**Exercise objective:**
Copy out the lines of the following material word for word, leaving out the pictures.

•••••

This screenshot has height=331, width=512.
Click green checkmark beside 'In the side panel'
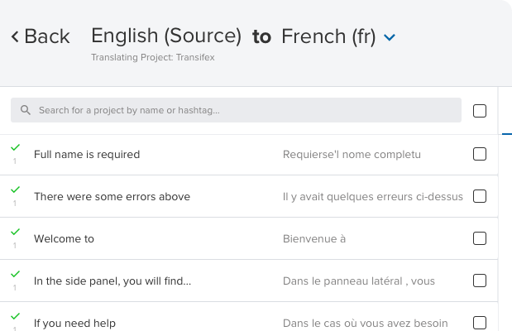tap(15, 274)
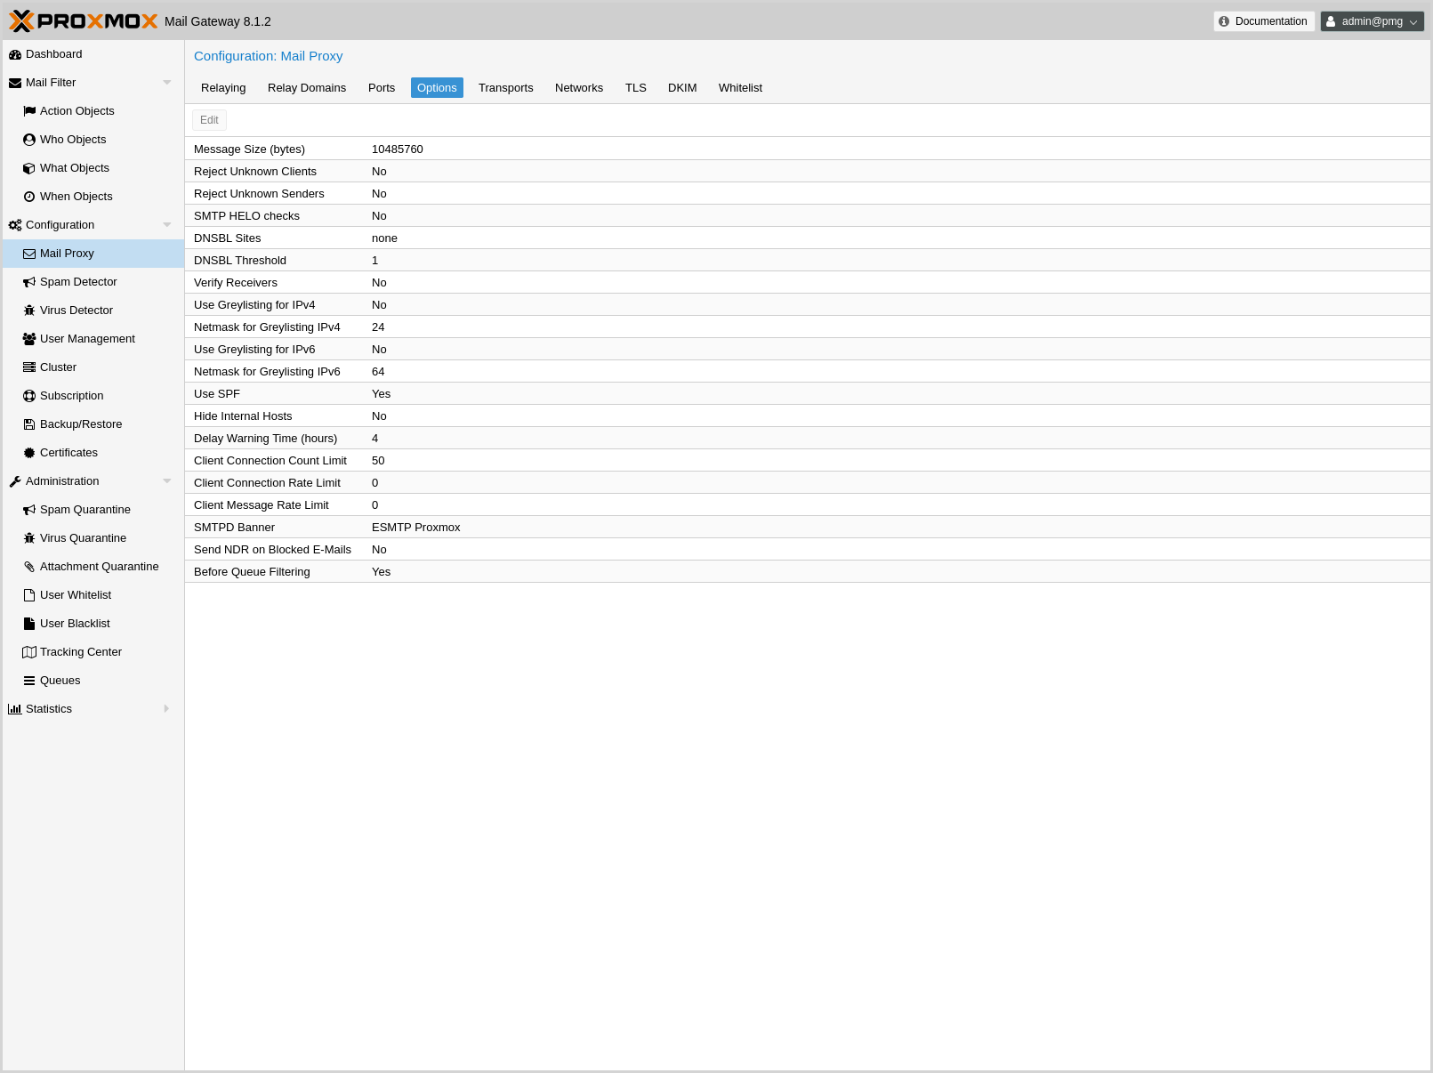Collapse the Configuration section arrow
The height and width of the screenshot is (1073, 1433).
point(166,225)
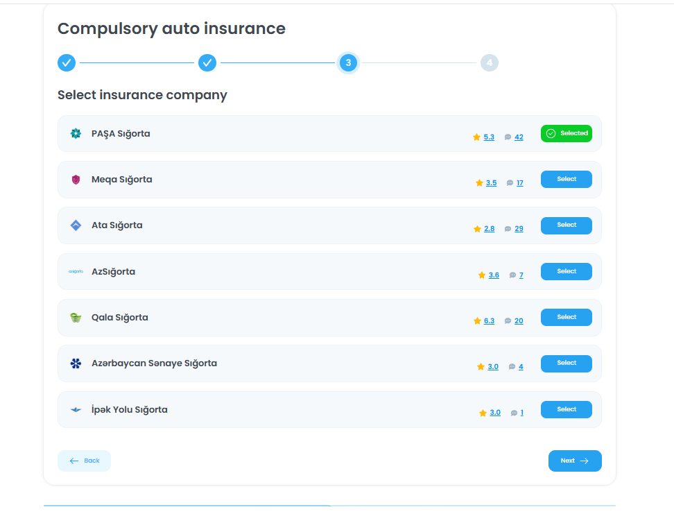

•••••

**Result for this task:**
This screenshot has height=331, width=512.
Click green checkmark beside 'In the side panel'
tap(15, 274)
Collapse the Configuration section arrow
The height and width of the screenshot is (1073, 1433).
point(166,225)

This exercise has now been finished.